Madde 24Herkesin, dinlenme ve boş  zamana hakkı vardır; bu, iş saatlerinin makul ölçüde sınırlandırılması ve belirli aralıklarla ücretli tatil yapma hakkını da kapsar.  

Madde 271. Herkes, topluluğun kültürel yaşamına özgürce katılma, sanattan yararlanma ve bilimsel gelişmeye katılarak onun yararlarını paylaşma hakkına sahiptir.2. Herkesin kendi yaratısı olan bilim, yazın ve sanat ürünlerinden doğan manevi ve maddi çıkarlarının korunmasına hakkı vardır.  

Madde 28Herkesin bu Bildirgede ileri sürülen hak ve özgürlüklerin tam olarak gerçekleşebileceği bir toplumsal ve uluslararası düzene hakkı vardır.  

YAŞA(YAMA)MA NEDENLERİM 

 
Yukarda sıraladığım maddelerde belirtildiği şekilde Türkiye’de yaşayamama nedenlerimi 1-GENEL SEBEPLER 2-YAŞADIKLARIM VE BANA DAYATILAN şeklinde anlatacağım. Siz de takdir edersiniz ki 35 yılda yaşananları iki sayfalık bir bültene sığdırmak mümkün değil benim burada geniş şekilde anlattıklarımdan bir özet çıkarabilirsiniz.  

GENEL SEBEPLER

 
1- DEMOKRASİ VE SANAT

 
Demokrasinin bütün kurumlarıyla tesis edilmediği düşünce ve ifade özgürlüğünün olmadığı bir ülkede sanat ve estetik üretiminden bahsedilemez. Çünkü sanat özgür ortamda gelişir. Özgürlüklerin sınırlandığı karşı fikirlere izin verilmediği yasakçı ve sansürcü baskıcı uygulamaların yapıldığı bir ülkede sanatın ve sanatçının gelişmesi mümkün değildir.

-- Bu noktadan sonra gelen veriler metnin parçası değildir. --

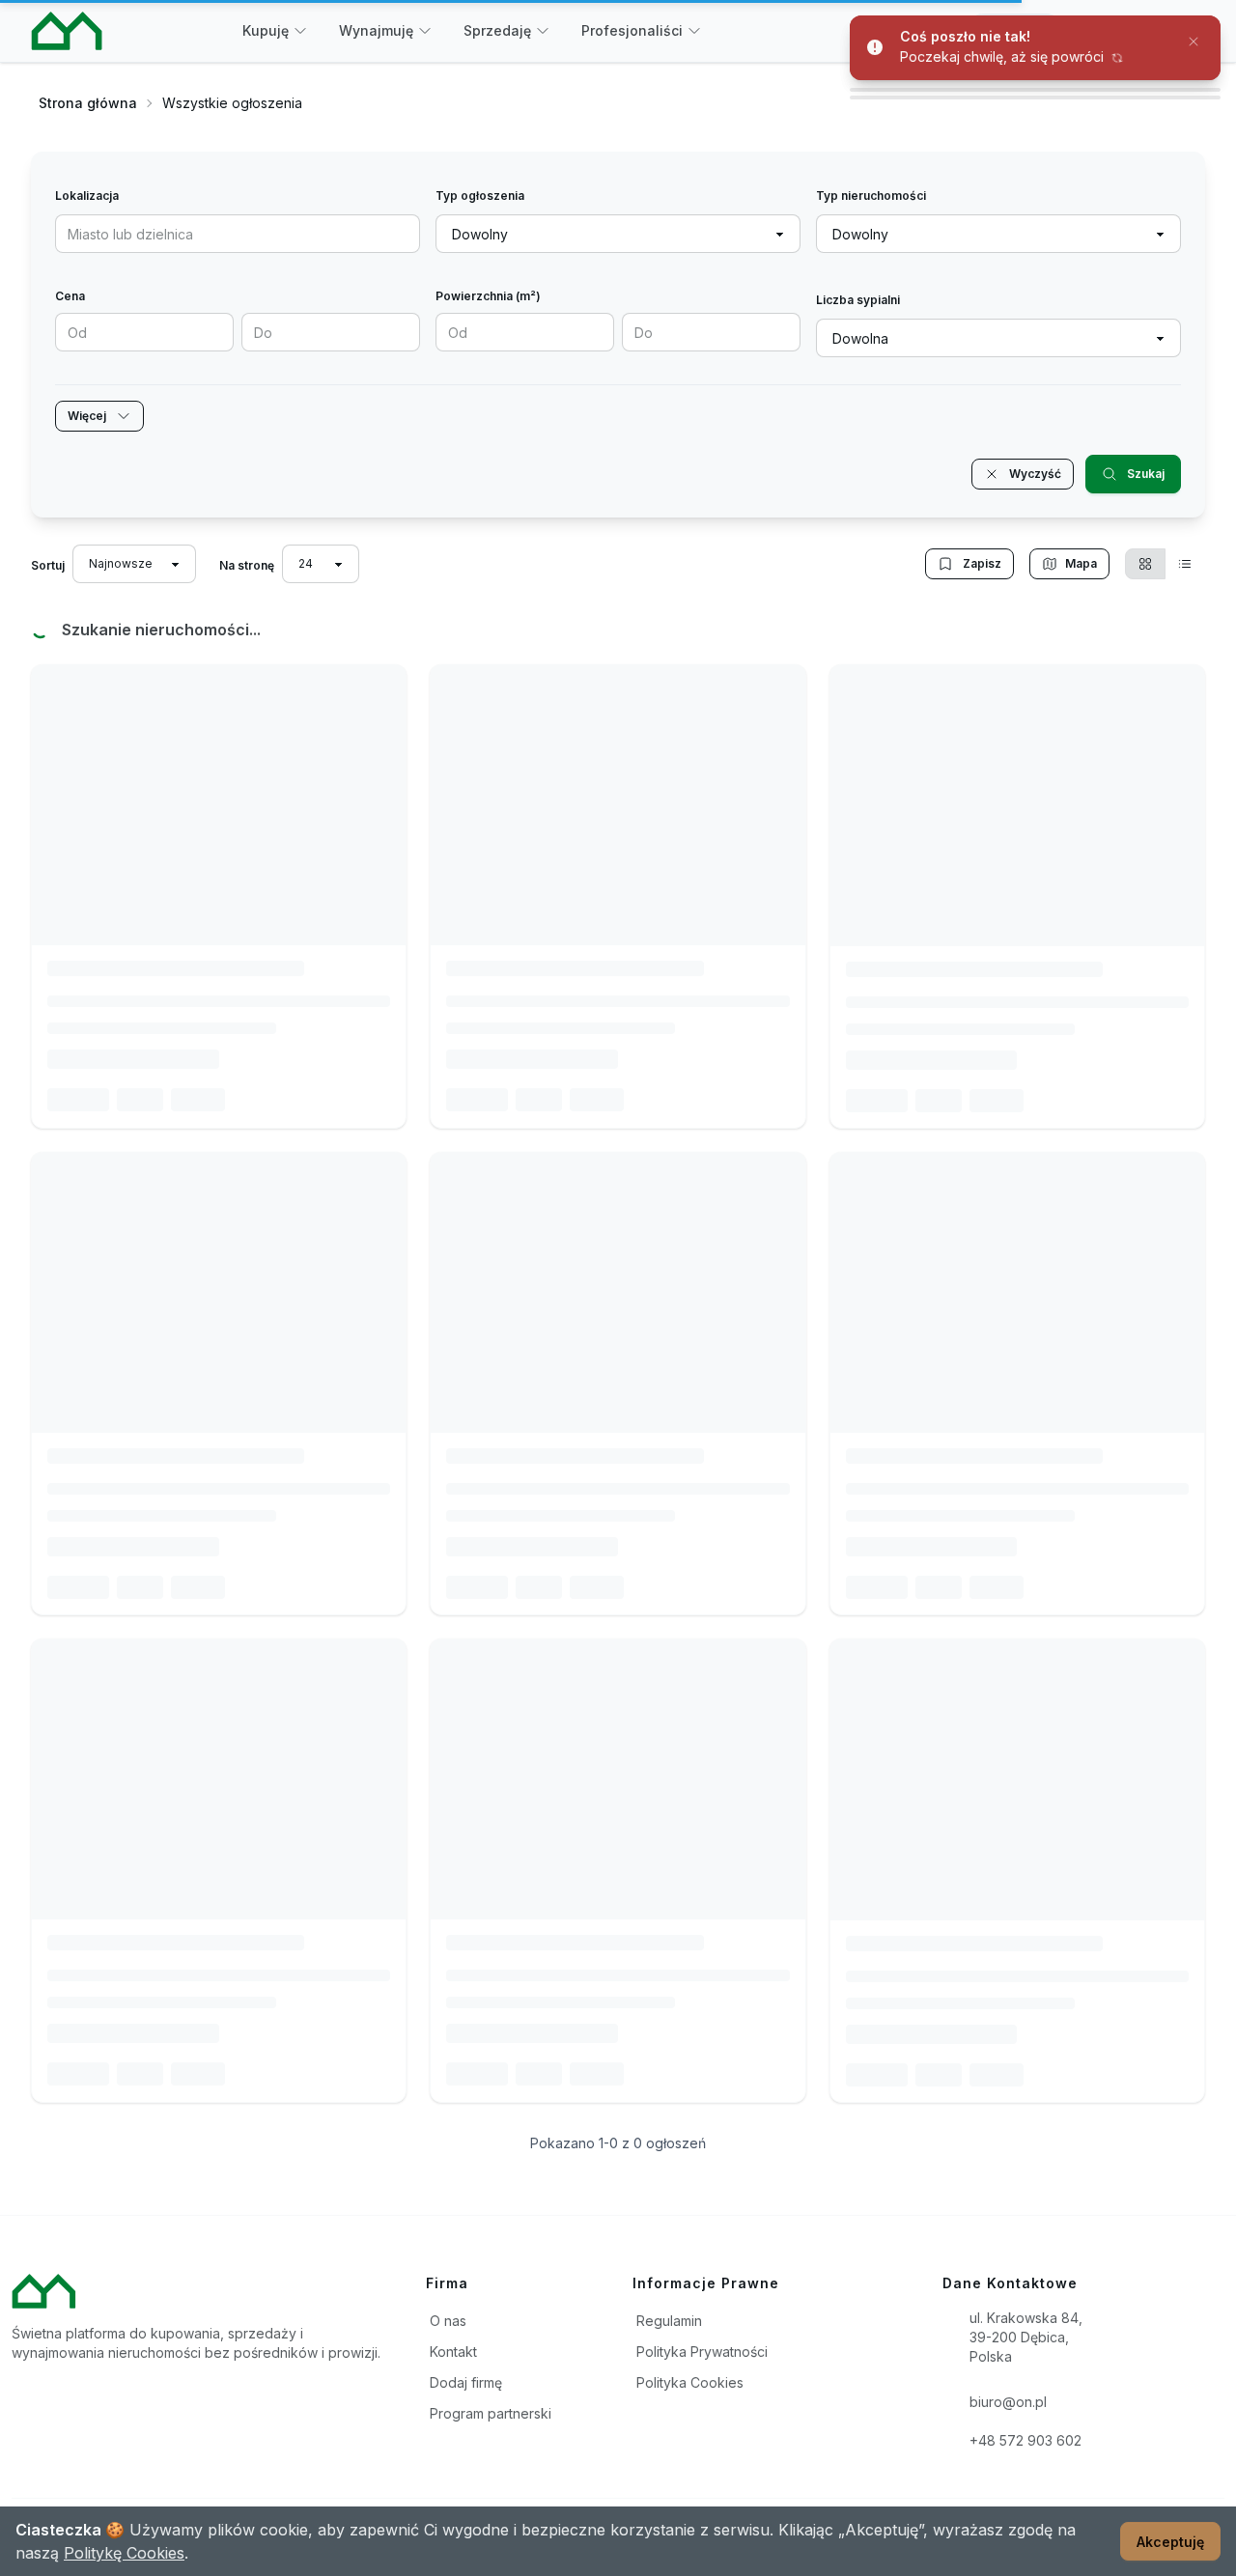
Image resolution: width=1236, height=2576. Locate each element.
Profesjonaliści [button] (632, 30)
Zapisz (982, 563)
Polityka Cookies (690, 2382)
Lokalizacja (87, 195)
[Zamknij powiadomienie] (1193, 40)
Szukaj (1146, 473)
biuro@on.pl (1008, 2402)
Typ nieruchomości (871, 195)
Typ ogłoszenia (479, 195)
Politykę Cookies (124, 2552)
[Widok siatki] (1145, 563)
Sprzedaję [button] (497, 30)
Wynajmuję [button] (376, 30)
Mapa (1081, 563)
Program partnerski (490, 2413)
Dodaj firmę (466, 2382)
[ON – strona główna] (66, 31)
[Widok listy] (1185, 563)
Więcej (87, 415)
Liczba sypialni (858, 300)
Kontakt (453, 2351)
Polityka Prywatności (702, 2351)
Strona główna (88, 103)
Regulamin (669, 2320)
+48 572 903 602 (1025, 2440)
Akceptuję (1170, 2542)
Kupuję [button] (265, 30)
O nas (448, 2320)
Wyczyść (1035, 473)
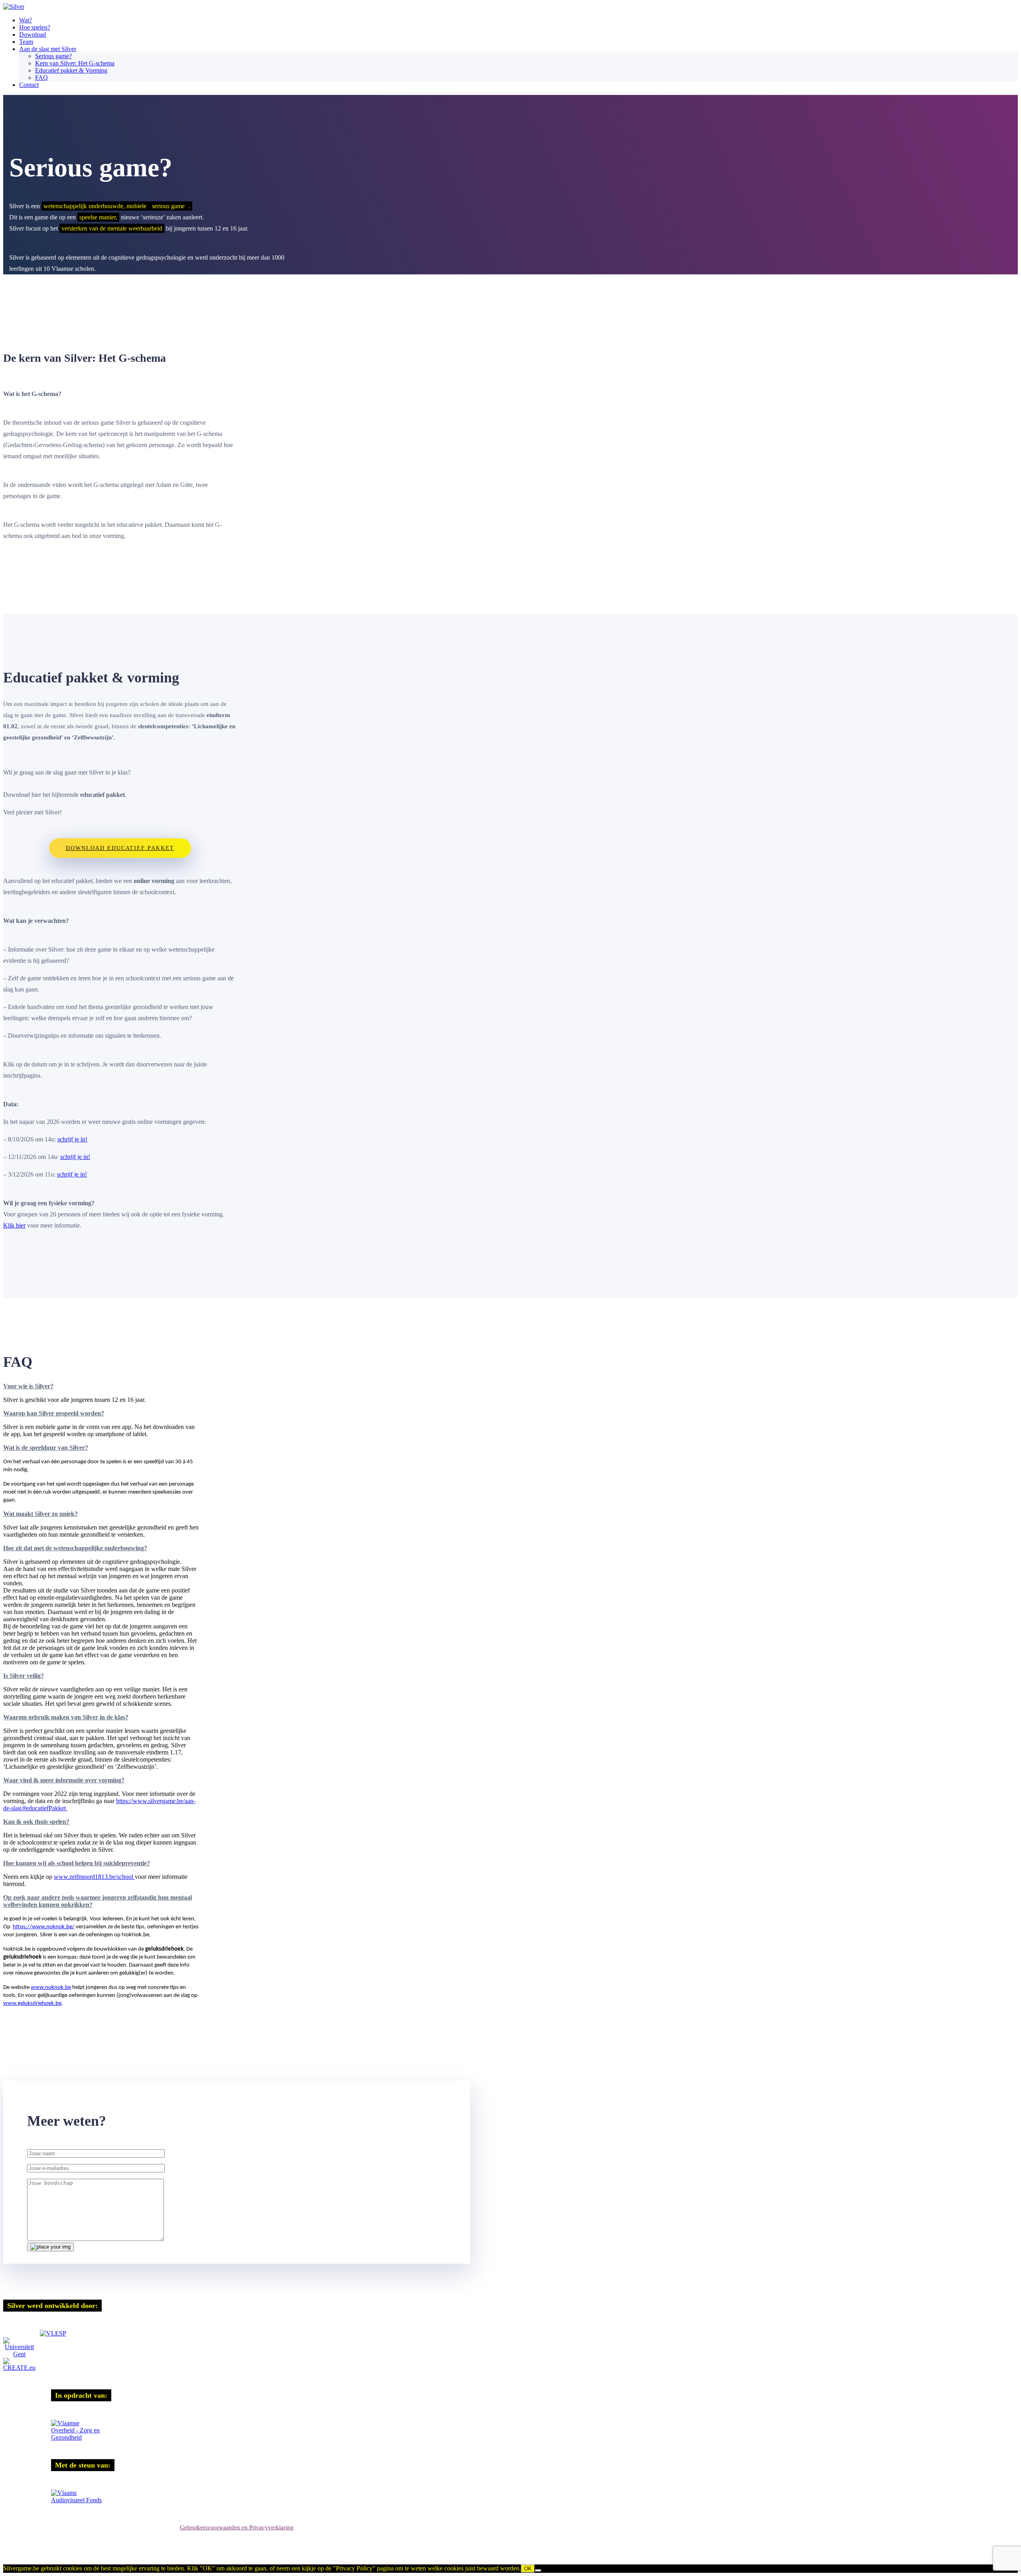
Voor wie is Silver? (28, 1386)
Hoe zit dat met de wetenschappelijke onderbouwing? (75, 1548)
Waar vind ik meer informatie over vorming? (63, 1780)
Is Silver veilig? (23, 1675)
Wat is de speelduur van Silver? (45, 1447)
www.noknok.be (51, 1988)
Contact (29, 84)
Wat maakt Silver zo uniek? (40, 1513)
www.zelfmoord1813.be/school (94, 1876)
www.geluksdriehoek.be (32, 2003)
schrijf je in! (72, 1139)
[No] (538, 2570)
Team (26, 41)
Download (32, 34)
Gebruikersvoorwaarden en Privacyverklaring (237, 2527)
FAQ (41, 77)
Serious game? (53, 56)
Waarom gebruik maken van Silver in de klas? (65, 1717)
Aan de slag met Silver (47, 48)
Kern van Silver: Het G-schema (74, 63)
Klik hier (14, 1225)
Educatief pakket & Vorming (71, 70)
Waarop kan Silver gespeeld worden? (53, 1413)
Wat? (25, 20)
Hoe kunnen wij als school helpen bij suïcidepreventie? (76, 1863)
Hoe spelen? (34, 27)
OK (528, 2569)
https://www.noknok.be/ (44, 1927)
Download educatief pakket (120, 848)
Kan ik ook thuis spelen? (36, 1821)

Bir ülkede özgürce sanat yapılamıyorsa orada demokrasi yoktur. Demokrasi yoksa sanatta yoktur. Anadolu’nun her yerindeki onlarca tiyatro harabesine bakıp ta utanmak lazım on binlerce yıl önce nasıl ileri bir medeniyet yaşamış. On bin beş bin kişilik anfi tiyatrolar bir ihtiyaçtan ortaya çıkmış. Biz kendimizi uygar ve ileri medeniyet sayıyoruz. Oysaki on bin yıl önceki medeniyetin bile on bin yıl gerisindeyiz.

Özgürce sanat yapabildiğimde söylenemez özellikle tiyatro İstanbul’da istediğiniz salonu tutup istediğiniz oyunu oynarsınız buna kimse karışmaz ama Anadolu’ya gitmek istediğinizde sanki eyalet kanunları varmış gibi izin almak keyfiyeti vardır..

Siyasilerin tiyatroya bakışını  şu günlerde zaman gazetesinde yayınlanan bu yazıyla anlatabilirim..

Tiyatrocu Müjdat Gezen Kültür Bakanlığı'nı para yardımını reddetti

Tiyatrocu Müjdat Gezen, Kültür Bakanlığı'nın özel tiyatrolara yaptığı para yardımını reddetti. Durumu Güzel Sanatlar Müdürlüğü'ne de bildiren Gezen, "Geçenlerde bir gazete haberi okudum. Trabzon Devlet Tiyatrosu sanatçıları, bir oyunda başbakanı eleştiriyor. Bunun üzerine 'Nasıl böyle söylersiniz' diye ihtar cezası veriliyor. Hemen Trabzon'a bir telgraf çekerek bu genç meslektaşlarımın yanında olduğumu bildirdim. Aynı olayın başıma gelmesini istemem. Ben de politik oyunlar oynuyorum. Yarın, öbür gün 'Sen devletten yardım alıyorsun, böyle eleştiriler yapamazsın' diye bir baskı gelmesini istemem. Terbiyemi bozmaktansa bu yardımı reddederim daha iyi" dedi. 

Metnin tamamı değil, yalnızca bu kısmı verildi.